Arnold Zweig was a German writer and anti-war activist, born in Glogau (Glogow, Poland) on Nov. 10, 1887. Zweig volunteered to serve in the German army during World War I, and as a result he became a pacifist. In 1920, he worked with Hermann Struck to publish "Das ostjüdische Antlitz". Zweig also supported Zionism and was interested in psychoanalysis, corresponding with Sigmund Freud for many years. In 1933, he went from Czechoslovakia, to Switzerland, and then to France before settling in Haifa. Zweig returned to Germany in 1948 and served as a member of the East-German parliament, a delegate to the World Peace Council, and president of the GDR Academy of Arts in Berlin from 1950 to 1953. Arnold Zweig died in East Berlin on Nov. 26, 1968.

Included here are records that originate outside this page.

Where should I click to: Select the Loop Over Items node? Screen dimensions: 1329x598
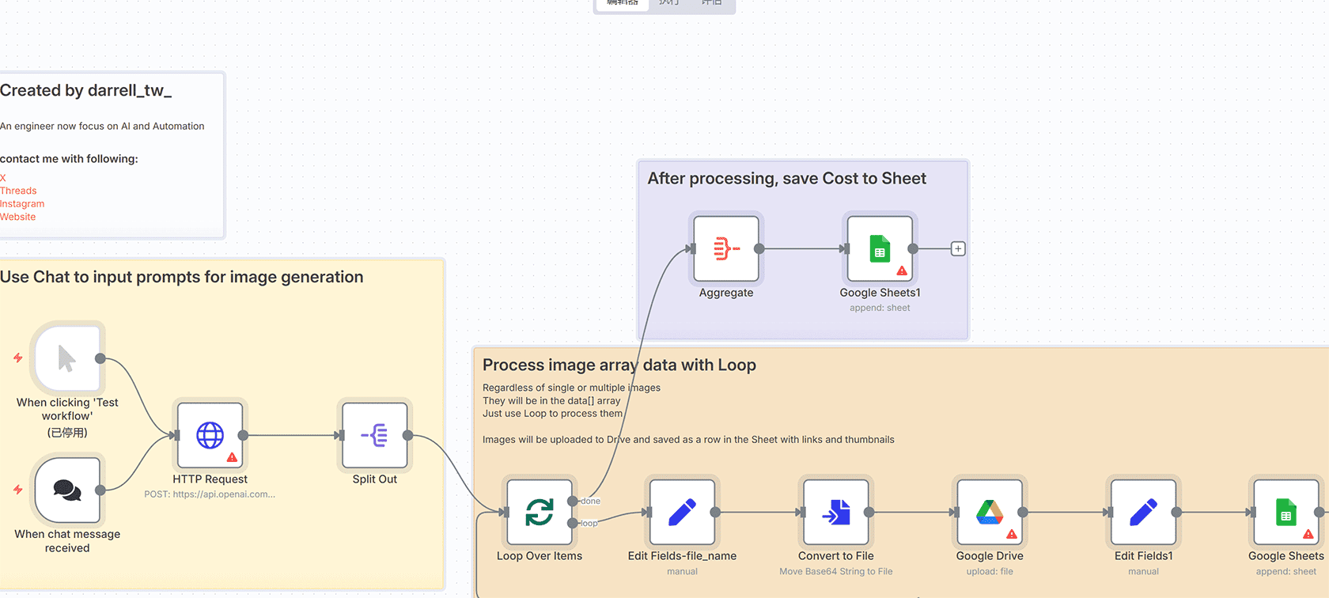tap(539, 512)
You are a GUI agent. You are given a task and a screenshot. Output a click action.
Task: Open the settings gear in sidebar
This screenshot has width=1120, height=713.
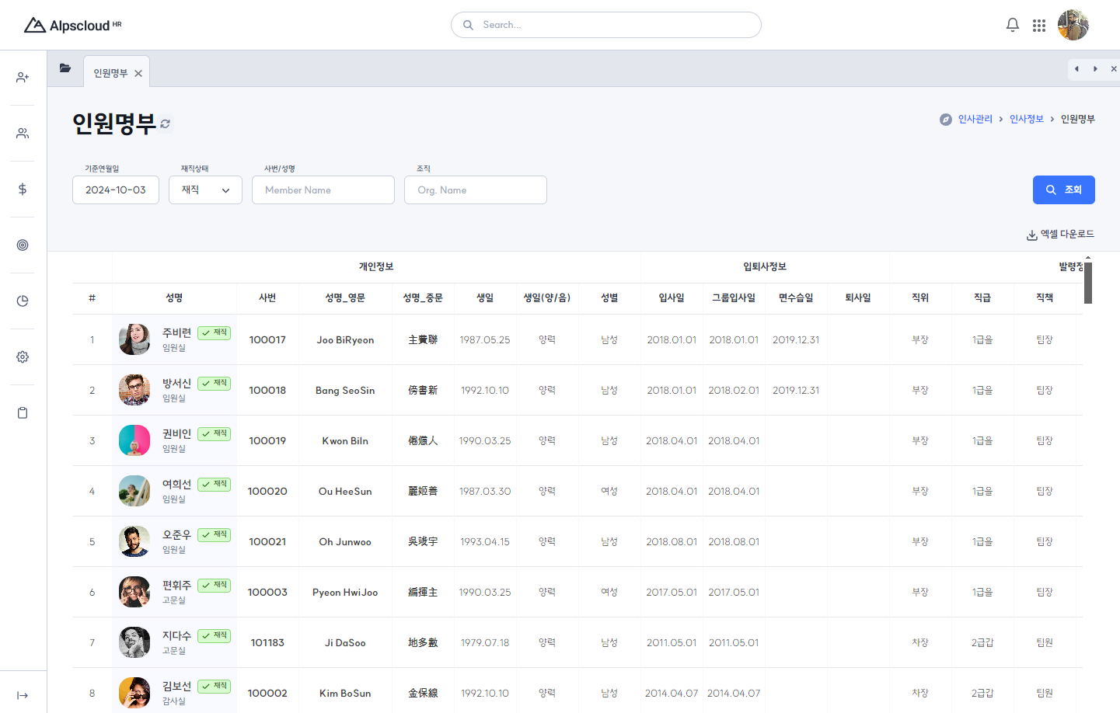tap(23, 357)
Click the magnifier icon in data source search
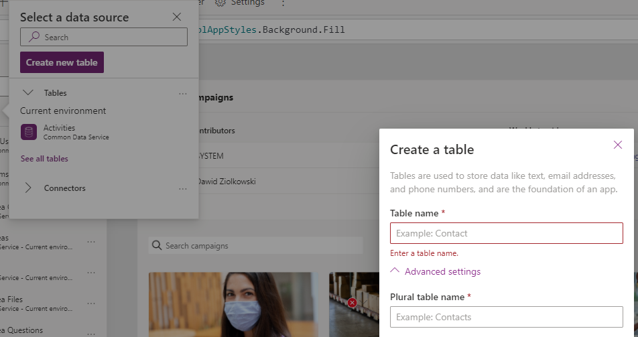The image size is (638, 337). pos(34,38)
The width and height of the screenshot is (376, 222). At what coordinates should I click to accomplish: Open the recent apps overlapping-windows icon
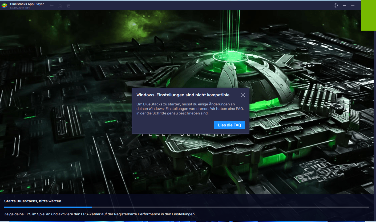[68, 6]
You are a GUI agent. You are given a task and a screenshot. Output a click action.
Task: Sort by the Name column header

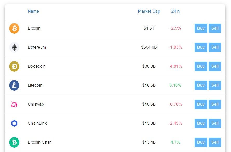[x=34, y=11]
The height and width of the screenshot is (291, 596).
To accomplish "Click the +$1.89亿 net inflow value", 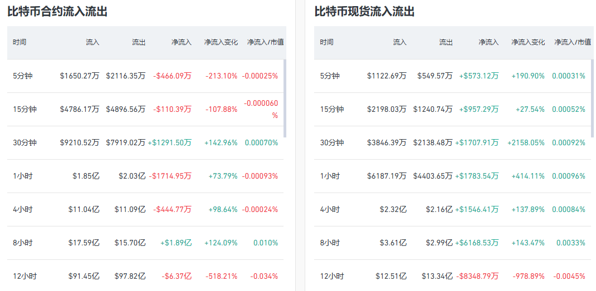I will (176, 243).
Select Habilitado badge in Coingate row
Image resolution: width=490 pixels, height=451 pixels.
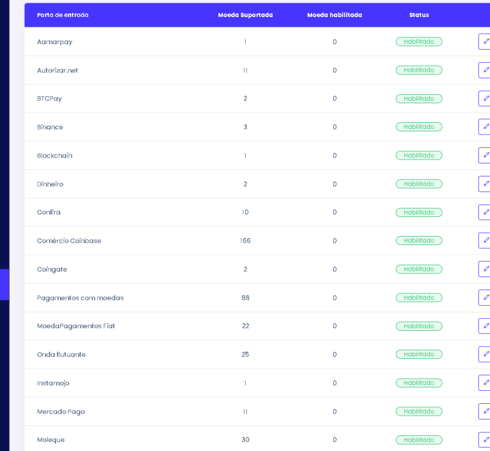[x=419, y=269]
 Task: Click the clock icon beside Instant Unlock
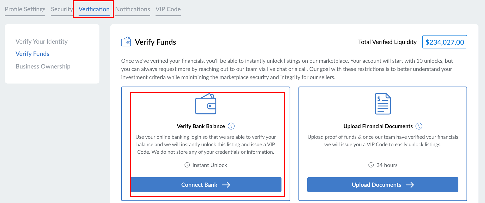[187, 165]
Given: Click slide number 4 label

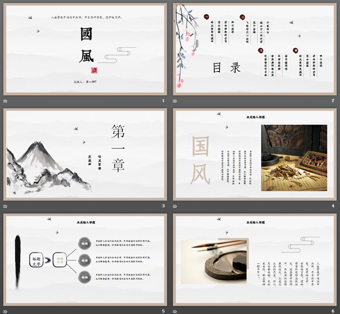Looking at the screenshot, I should pos(333,206).
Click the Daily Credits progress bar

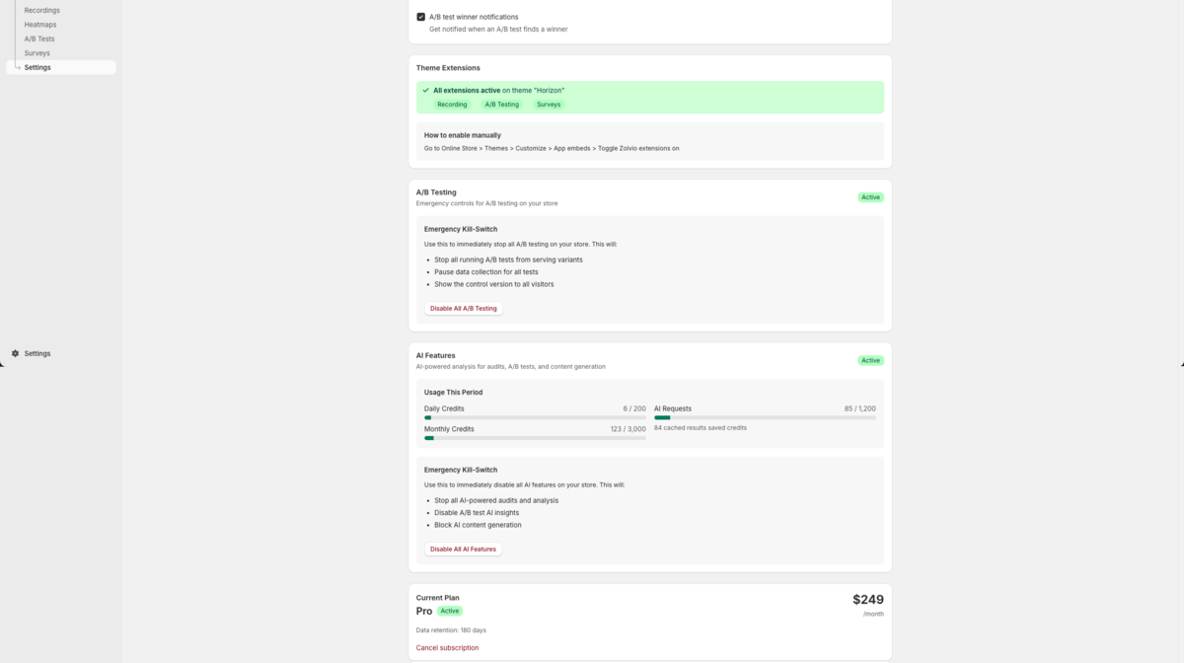[x=536, y=417]
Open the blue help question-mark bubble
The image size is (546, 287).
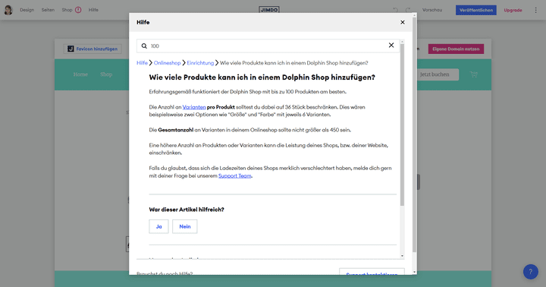pos(530,272)
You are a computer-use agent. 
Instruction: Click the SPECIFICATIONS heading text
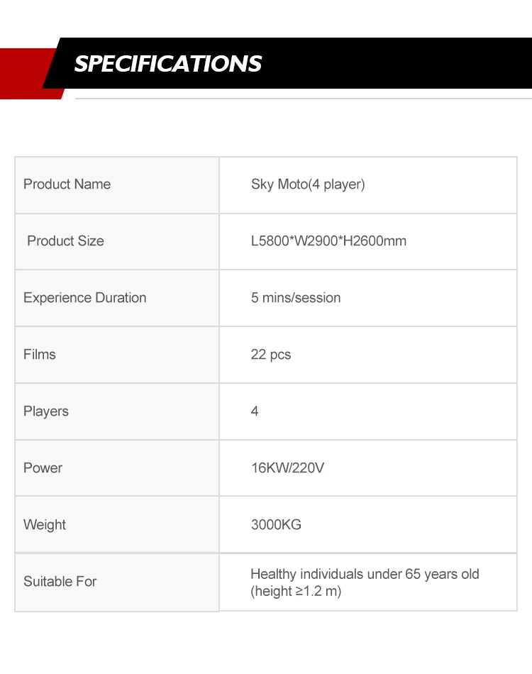pyautogui.click(x=167, y=64)
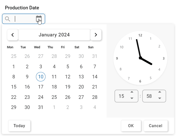176x136 pixels.
Task: Go to next month arrow
Action: point(96,35)
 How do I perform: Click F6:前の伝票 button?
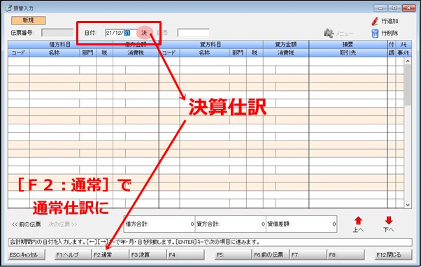pos(271,254)
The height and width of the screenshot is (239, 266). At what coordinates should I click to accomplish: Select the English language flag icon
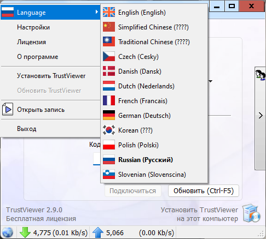(x=109, y=12)
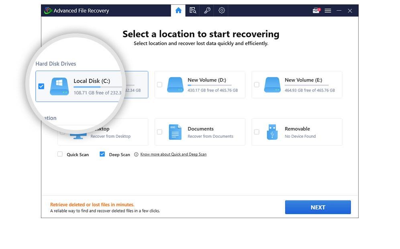Click the Removable USB drive icon
Screen dimensions: 400x249
coord(272,132)
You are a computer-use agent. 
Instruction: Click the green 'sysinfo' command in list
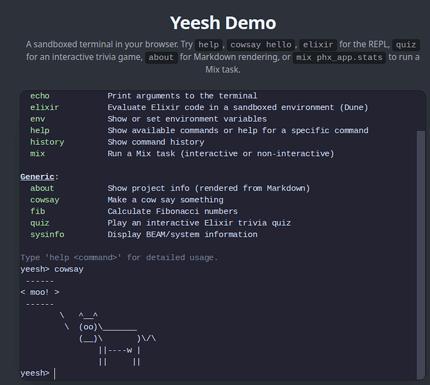click(47, 234)
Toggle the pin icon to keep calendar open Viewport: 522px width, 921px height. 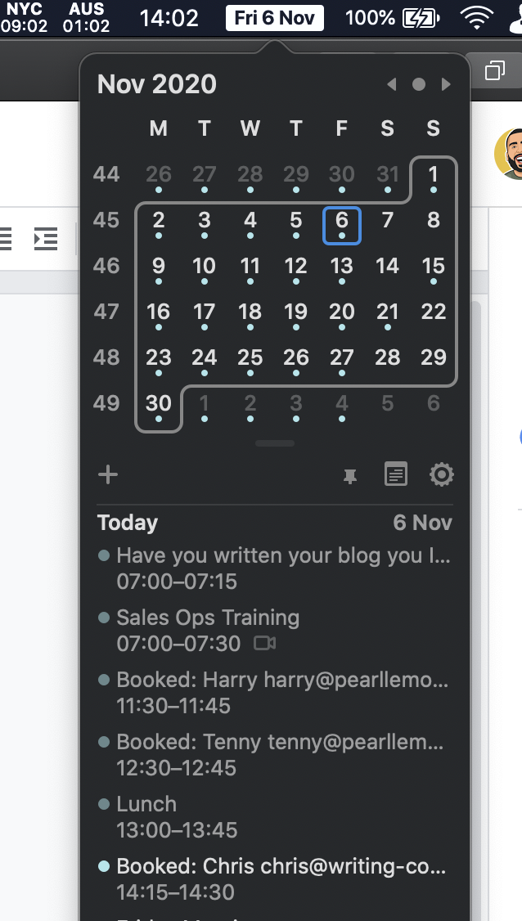click(350, 476)

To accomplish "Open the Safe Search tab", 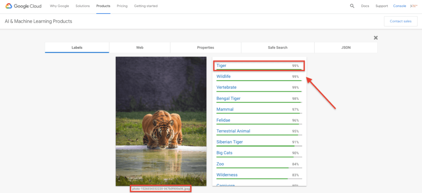I will [277, 48].
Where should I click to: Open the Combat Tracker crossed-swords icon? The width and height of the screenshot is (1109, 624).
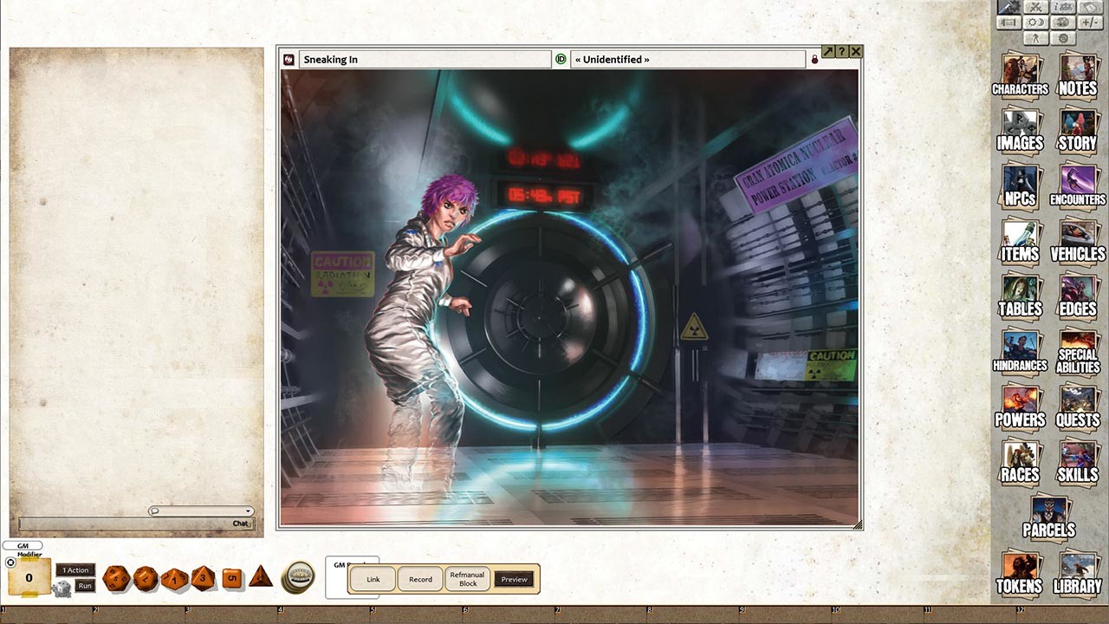[x=1036, y=7]
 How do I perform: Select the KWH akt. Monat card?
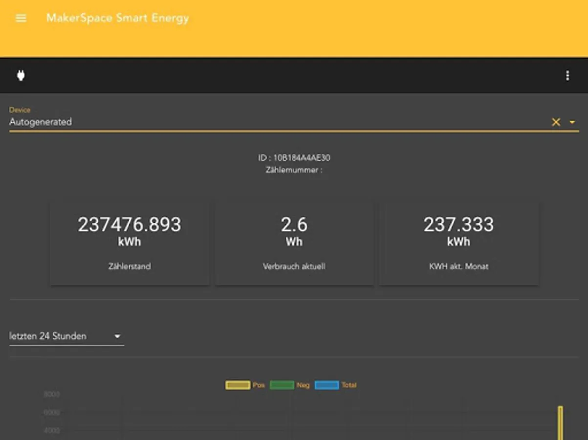459,243
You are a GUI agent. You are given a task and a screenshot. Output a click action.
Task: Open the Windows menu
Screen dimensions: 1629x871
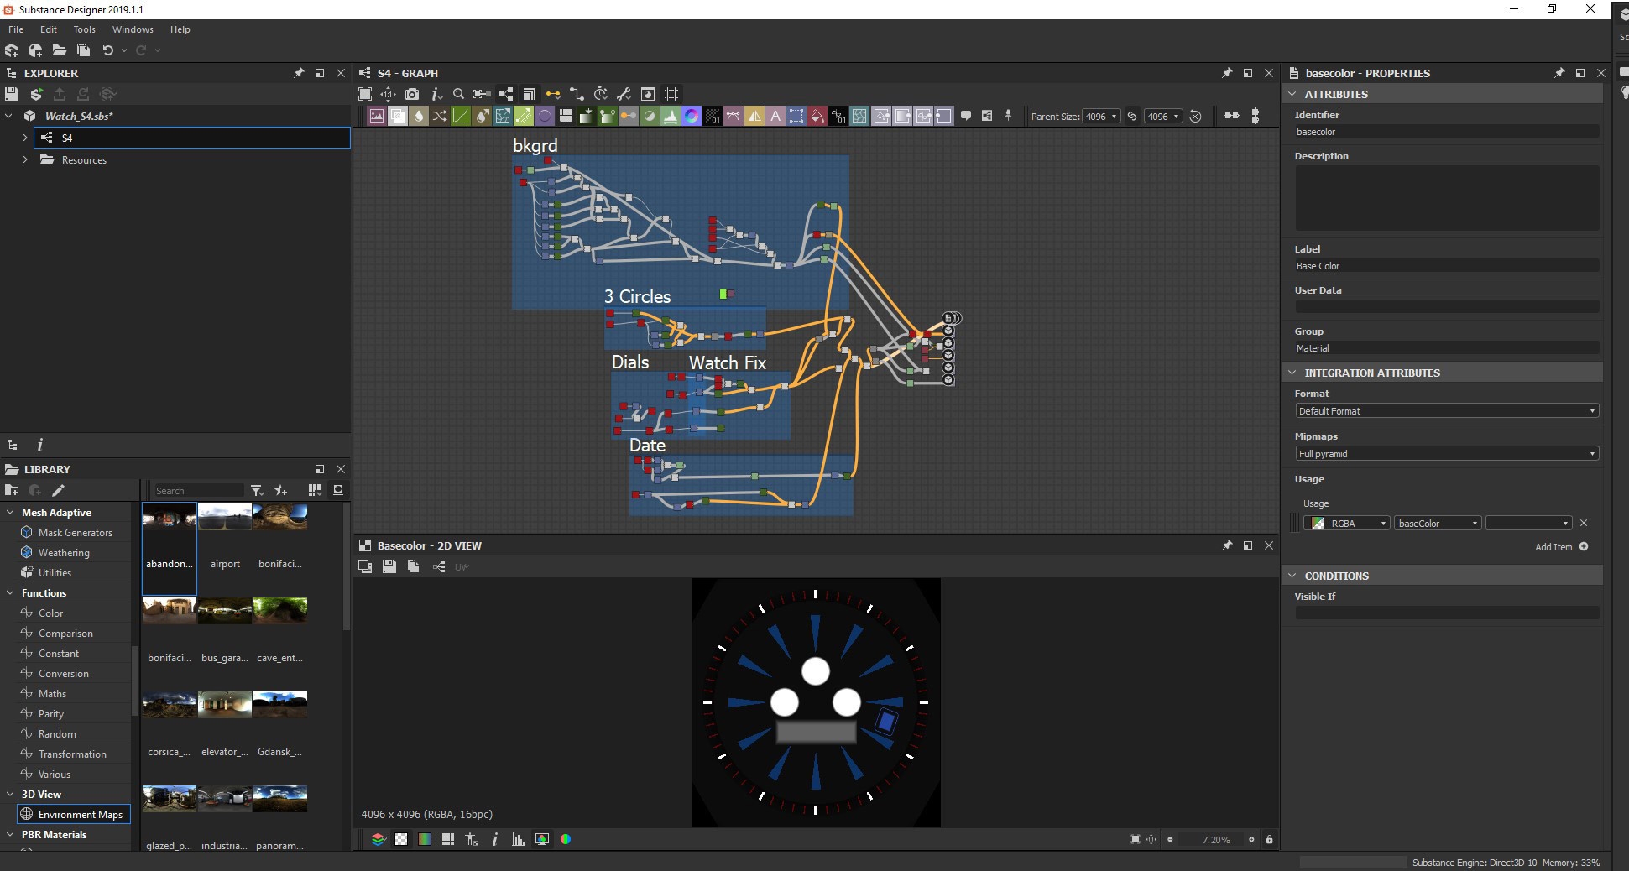pyautogui.click(x=133, y=29)
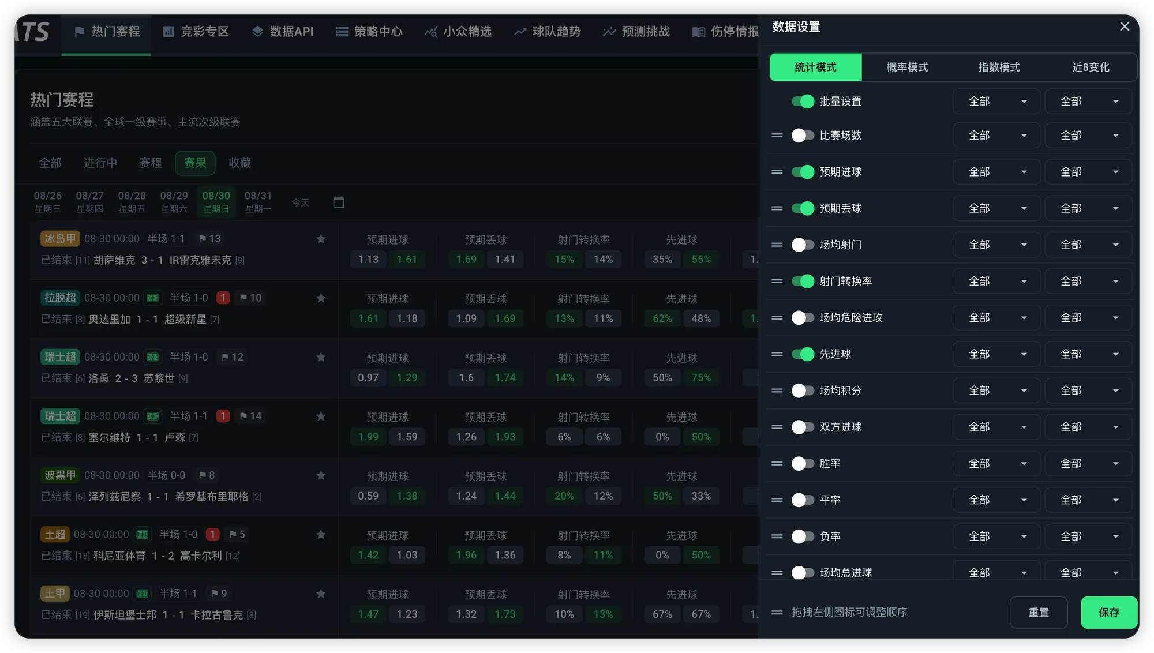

Hermann (Chaim Aaron ben David) Struck was born in 1876 in Germany. He is best known as a master etcher, lithographer and early Zionist. He studied for five years at the Berlin Academy and in 1908 wrote "Die Kunst des Radierens" (The Art of Etching), while mentoring artists such as Marc Chagall, Max Liebermann and Lesser Ury. His art was included in an exhibition at the Fifth Zionist Congress and he helped establish the religious Zionist movement called Mizrachi. Struck was an Orthodox Jew but believed that culture and religion could thrive cooperatively in the Land of Israel. He emigrated to Haifa where he created an artistic community and participated in the development of the Tel Aviv Museum and the Bezalel art school in Jerusalem. Hermann Struck died in 1944.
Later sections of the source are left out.